#### [DOCUMENT SEGMENT]
On Sat, 16 May 2020 10:57:55 -0700
"Greg A. Woods" <> wrote:

> Perhaps all that's required is a tool which extracts the minimum
> required entries from the real /etc/master.passwd for each chroot?
> (and some way to maintain chroot copies?)
> (Another way would be a new service behind nsdispatch(3) which would
> provide access through the chroot, e.g. via a socket, to the shared
> /etc/master.passwd, though that would assume all chrooted programs use
> only the "standard" interfaces supported by nsdispatch(3).)

I've thought about keeping a SQLite database outside the chroot's that
track which deployed instance is using which UID', and rewrite
master.passwd within each at deployment.

...or, I could simply not, keep tracking the UID's in a spreadsheet
like I do now, and not have to deal with that maintaining that code
should Jails ever be implemented. I've too many other things asking for
my time to worry about implementing a feature that could be temporary.

It also doesn't solve the ultimate issue here, which is isolation: a
user (in the kernel sense of user, not necessary a human logged in via
SSH) in one chroot could run 'ls' or equivalant syscalls and see
activity inside a different chroot.

#### [WHAT THIS EXERCISE ASKS]
• A. Decide whether each statement agrees with the chroot message: (i) the writer currently tracks UIDs in a spreadsheet; (ii) the writer has already built a SQLite database that tracks UIDs; (iii) the quoted suggestion includes a new service behind nsdispatch(3). Answer yes or no for each and quote the deciding words.
• B. According to the chroot message, what is the ultimate issue?
• C. Write out the chroot message from "On Sat, 16 May" to "each at deployment.".

Items from a data source
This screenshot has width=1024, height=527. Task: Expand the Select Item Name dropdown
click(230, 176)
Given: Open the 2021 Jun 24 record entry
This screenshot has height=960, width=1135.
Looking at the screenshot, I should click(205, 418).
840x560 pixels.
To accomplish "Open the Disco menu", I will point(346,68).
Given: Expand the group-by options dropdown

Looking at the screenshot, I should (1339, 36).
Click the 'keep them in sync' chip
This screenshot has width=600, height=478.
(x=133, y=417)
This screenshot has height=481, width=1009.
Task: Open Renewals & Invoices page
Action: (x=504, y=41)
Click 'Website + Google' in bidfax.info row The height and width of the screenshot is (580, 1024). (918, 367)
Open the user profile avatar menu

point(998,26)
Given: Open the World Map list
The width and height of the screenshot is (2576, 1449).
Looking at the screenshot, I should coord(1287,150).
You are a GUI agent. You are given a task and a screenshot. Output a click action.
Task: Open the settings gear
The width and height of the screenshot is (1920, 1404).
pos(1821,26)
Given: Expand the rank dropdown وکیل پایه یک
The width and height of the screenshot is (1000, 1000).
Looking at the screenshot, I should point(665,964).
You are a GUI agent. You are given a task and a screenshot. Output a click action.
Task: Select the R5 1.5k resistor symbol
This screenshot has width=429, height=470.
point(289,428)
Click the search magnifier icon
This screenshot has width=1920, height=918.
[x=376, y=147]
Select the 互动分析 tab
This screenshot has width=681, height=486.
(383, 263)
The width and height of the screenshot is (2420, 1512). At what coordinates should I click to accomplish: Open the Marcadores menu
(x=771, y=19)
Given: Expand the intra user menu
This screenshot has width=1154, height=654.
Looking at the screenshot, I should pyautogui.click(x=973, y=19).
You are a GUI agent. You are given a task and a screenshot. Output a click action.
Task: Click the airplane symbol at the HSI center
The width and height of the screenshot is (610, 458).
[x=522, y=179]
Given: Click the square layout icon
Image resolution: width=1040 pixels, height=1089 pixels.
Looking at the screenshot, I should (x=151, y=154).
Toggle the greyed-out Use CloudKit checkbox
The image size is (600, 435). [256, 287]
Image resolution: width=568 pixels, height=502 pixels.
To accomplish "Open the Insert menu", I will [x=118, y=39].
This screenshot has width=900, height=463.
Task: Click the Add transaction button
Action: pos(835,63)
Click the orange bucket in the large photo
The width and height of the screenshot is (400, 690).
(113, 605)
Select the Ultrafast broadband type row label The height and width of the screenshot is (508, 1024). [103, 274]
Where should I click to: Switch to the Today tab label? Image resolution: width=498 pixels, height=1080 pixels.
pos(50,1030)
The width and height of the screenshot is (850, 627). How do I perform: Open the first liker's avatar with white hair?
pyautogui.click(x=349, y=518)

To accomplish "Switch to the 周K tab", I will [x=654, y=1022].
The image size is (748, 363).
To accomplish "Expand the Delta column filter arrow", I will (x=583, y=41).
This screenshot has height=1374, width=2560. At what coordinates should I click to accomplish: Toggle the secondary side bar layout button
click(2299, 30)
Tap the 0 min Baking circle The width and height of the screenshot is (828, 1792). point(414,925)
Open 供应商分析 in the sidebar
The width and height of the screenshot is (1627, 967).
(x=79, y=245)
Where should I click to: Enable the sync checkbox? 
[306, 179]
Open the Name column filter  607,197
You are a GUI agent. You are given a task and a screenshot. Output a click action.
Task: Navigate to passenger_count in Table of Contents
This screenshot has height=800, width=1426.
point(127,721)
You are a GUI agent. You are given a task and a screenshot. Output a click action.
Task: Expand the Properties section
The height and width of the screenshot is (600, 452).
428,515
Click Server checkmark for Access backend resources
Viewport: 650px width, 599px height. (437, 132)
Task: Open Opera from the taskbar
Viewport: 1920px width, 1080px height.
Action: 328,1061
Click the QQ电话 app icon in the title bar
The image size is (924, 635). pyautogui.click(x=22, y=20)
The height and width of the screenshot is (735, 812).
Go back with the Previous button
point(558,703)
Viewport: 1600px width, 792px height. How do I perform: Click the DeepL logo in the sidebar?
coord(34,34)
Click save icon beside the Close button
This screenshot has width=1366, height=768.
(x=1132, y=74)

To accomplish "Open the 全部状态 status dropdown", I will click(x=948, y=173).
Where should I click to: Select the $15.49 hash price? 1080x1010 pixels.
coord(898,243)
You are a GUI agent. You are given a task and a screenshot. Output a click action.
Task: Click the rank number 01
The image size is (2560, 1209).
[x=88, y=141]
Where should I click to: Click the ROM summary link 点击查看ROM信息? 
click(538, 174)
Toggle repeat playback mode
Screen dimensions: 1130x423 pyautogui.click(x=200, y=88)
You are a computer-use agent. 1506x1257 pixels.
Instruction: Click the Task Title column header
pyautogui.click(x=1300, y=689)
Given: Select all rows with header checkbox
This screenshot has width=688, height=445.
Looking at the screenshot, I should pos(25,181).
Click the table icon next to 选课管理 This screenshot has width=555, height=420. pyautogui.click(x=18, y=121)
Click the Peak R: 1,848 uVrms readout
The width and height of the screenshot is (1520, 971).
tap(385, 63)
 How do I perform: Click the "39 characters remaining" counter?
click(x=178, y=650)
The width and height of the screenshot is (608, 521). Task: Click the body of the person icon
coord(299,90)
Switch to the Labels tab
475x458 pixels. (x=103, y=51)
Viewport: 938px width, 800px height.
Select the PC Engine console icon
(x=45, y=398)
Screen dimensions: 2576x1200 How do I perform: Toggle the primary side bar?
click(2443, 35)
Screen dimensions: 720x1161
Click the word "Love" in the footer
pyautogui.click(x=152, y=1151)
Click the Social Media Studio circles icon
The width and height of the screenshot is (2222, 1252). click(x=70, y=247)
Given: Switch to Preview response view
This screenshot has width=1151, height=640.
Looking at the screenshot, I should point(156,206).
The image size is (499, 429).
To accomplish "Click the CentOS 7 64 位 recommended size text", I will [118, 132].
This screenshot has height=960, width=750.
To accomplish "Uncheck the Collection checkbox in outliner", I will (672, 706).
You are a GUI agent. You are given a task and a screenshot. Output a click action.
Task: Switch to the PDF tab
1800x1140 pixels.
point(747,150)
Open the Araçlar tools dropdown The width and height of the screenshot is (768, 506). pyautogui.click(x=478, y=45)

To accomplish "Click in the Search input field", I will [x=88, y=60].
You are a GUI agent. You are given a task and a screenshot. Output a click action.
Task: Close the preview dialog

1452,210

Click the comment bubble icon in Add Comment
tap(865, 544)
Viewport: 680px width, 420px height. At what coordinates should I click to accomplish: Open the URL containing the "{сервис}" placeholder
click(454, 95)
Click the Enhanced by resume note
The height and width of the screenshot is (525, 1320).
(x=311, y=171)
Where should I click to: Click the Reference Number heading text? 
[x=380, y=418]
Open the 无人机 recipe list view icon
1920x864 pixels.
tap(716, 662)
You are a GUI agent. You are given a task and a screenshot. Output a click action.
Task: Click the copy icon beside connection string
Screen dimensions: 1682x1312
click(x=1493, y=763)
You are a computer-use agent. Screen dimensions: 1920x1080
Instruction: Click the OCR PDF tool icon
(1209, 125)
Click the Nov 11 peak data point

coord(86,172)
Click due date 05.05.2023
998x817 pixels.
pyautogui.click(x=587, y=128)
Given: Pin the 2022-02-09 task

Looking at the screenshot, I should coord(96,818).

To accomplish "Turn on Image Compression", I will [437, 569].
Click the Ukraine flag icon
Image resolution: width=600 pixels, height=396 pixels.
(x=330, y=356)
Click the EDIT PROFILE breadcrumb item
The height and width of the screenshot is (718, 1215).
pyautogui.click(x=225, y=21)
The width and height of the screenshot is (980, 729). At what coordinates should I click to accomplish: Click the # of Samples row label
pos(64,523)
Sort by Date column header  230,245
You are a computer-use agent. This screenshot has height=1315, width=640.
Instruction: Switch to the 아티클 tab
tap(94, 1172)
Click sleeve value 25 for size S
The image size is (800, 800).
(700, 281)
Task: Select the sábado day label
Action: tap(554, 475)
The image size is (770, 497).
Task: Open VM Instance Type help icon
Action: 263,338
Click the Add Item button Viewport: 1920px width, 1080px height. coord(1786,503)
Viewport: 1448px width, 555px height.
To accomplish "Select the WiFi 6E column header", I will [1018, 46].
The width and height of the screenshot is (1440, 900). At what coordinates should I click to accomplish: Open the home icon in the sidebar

#### [RESPONSES BY TASK]
• A.
(i) Yes: "keep tracking the UID's in a spreadsheet like I do now"
(ii) No: "I've thought about keeping a SQLite database outside the chroot's"
(iii) Yes: "Another way would be a new service behind nsdispatch(3)"

• B. Isolation.

• C.
On Sat, 16 May 2020 10:57:55 -0700
"Greg A. Woods" <> wrote:

> Perhaps all that's required is a tool which extracts the minimum
> required entries from the real /etc/master.passwd for each chroot?
> (and some way to maintain chroot copies?)
> (Another way would be a new service behind nsdispatch(3) which would
> provide access through the chroot, e.g. via a socket, to the shared
> /etc/master.passwd, though that would assume all chrooted programs use
> only the "standard" interfaces supported by nsdispatch(3).)

I've thought about keeping a SQLite database outside the chroot's that
track which deployed instance is using which UID', and rewrite
master.passwd within each at deployment.